Das Geschäft mit personalisierter Werbung dürfte für Meta in Europa künftig eine Veränderung erfahren – vielleicht aber eher auf dem Papier als realiter. Die Meldung, dass der Social-Media-Konzern im Europäischen Wirtschaftsraum die personalisierte Werbung ohne explizite Zustimmung der Nutzer:innen zur entsprechenden Datenverarbeitung untersagt werden soll, sorgte kürzlich für Furore. Immerhin ist das Werbegeschäft – gerade mit personalisierten Ads – Metas zentrales Geschäftsmodell. 33,6 Milliarden US-Dollar generierte der Konzern allein im dritten Quartal 2023 im Werbebereich.
Im Zentrum der Entscheidung des EU-Datenschutzgremiums, Meta personalisierte Ads unter bestimmten Voraussetzungen untersagen zu wollen, steht die Notwendigkeit der umfassenden Transparenz. Daher soll die Rechtsgrundlage für derlei Werbung fortan der konkrete Consent sein. Zwar gab der Konzern bereits im Sommer 2023 an, auf den Consent als neue Legal Basis setzen zu wollen; wobei das Wollen eher einem Müssen gleichkommt. Lange Zeit war aber noch keine Umsetzung dieser Regelung in Sicht. Damit das Werbegeschäft nicht unter dem etwaigen Verbot leiden würde, hat Meta inzwischen eine Lösung gefunden, die den Usern die Wahl lässt – allerdings ist es nicht ganz die freie Wahl, die sie sich womöglich wünschen.
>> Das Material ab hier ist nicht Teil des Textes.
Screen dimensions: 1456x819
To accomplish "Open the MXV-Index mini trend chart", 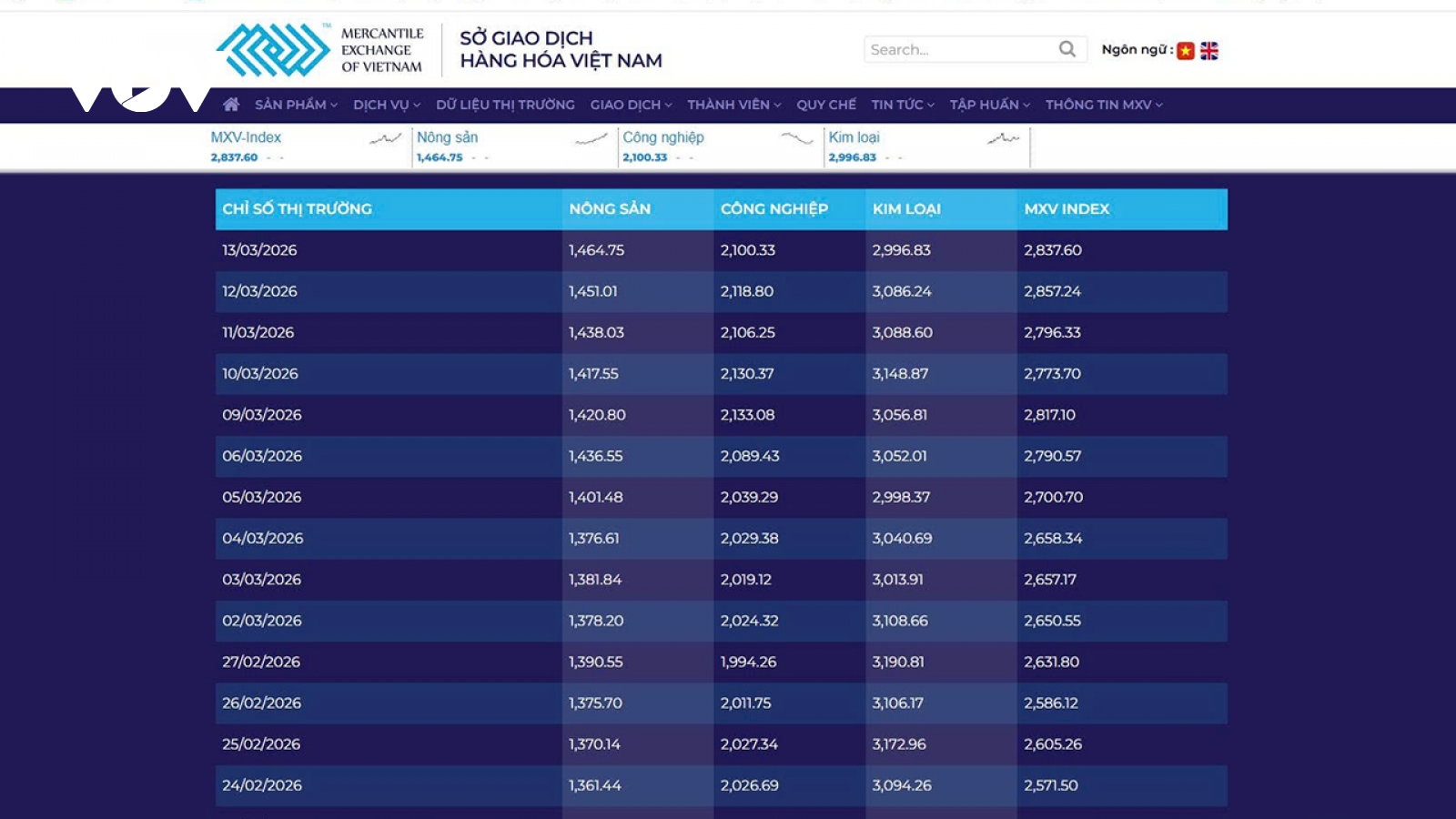I will (x=385, y=139).
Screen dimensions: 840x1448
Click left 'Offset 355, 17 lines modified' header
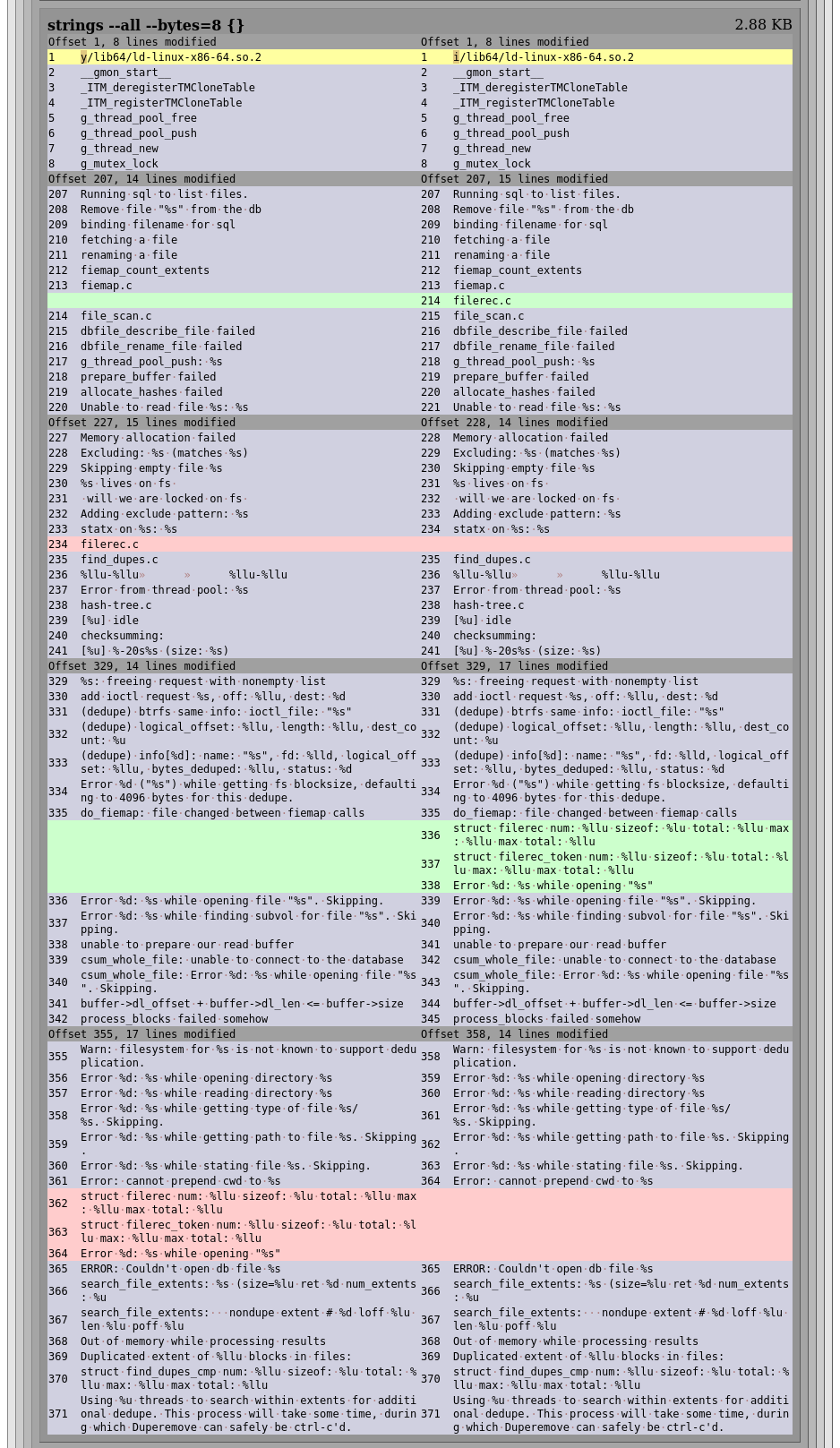pyautogui.click(x=141, y=1034)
Als Alternative zum Consent gibt es nur das werbefreie Abo – oder die Nichtnutzung
Wer beispielsweise im EWR-Raum Instagram nutzen möchte, wird jetzt zu einer Entscheidung gezwungen. Möchten User die Meta-Dienste weiterhin kostenfrei nutzen, müssen sie den Bearbeitungsbestimmungen für ihre Daten – und damit auch die Nutzung für personalisierte Werbung – zustimmen.
Wer dem nicht zustimmen möchte, kann auch Metas neues werbefreies Abonnement, das mobil in der App für 12,99 Euro monatlich angeboten wird.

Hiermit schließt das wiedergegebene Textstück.